Flyntgr
Viper Owner
Some claim fewer mpg and others fewer horsepower? Does anyone know, assuming 93 octane gasoline? Thanks.
It also pollutes more than pure gasoline, is more expensive to produce, has almost no net energy gain, and even if the entire land area of the United States were devoted to growing corn solely for ethanol use, we still wouldn't have enough to supply our fuel needs.
Ethanol is a dead end; it always has been, really. In no way, shape or form is it better than gasoline. It's just hyped right now.
>Power and MPG both go down. <
In a car with fuel injection and feedback, power should not change.
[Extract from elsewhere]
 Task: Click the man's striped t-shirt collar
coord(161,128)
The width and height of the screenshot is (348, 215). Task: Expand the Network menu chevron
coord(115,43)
MPG would decrease by 3% at most. That's 10 MPG to 9.7 MPG...
Ethanol has had a huge share of problems. It attracts water, causes rust, and carries all sorts of things with it into your gas tank. It is still shipped separately to the local terminals and only blended into gasoline there or in the tanker that delivers it to the station. One reason it's economically kind of silly is that it can't go in the same pipelines that distribute gasoline, heating oil, jet fuel, kerosene, and everything else. It has created a complete new, duplicate distrubution system.
Robbie: The StarBrite article correctly points out the problems that may arise with use of ethanol, but the magic additive isn't so magic. In fact, they double-talk themselves by saying that over a period of time, even large amounts of water will be removed. That would happen (assuming the fresh fuel has no water, too) whether the StarBrite product was there or not.
Another StarBrite document says their enzymes modify how gasoline burns, changing the bonding structure of the hydrocarbon molecules, fuel economy up 15% and more.
http://www.starbrite.com/whatsnew/2004 BoatUS Ad (Startron).PDF
The combination of claims ought to draw FTC attention.
Steve, no disagreement with the air quality results, but there is one unspoken reason. Cars today are made with gasoline in mind, so the catalyst and fuel map (and compression ratio) are designed to use gasoline (or E10) and meet gasoline emissions requirements. E85 combustion is different (partially burned alcohols, reactions of alcohol with nitrogen, etc) and I don't think E85 capable vehicles were specifically designed for those emissions. In other words, does the government have an E85 emissions test? Once E85 becomes a viable fuel, and catalysts and fuelling strategies are re-tuned, the "poor emissions" issue goes away.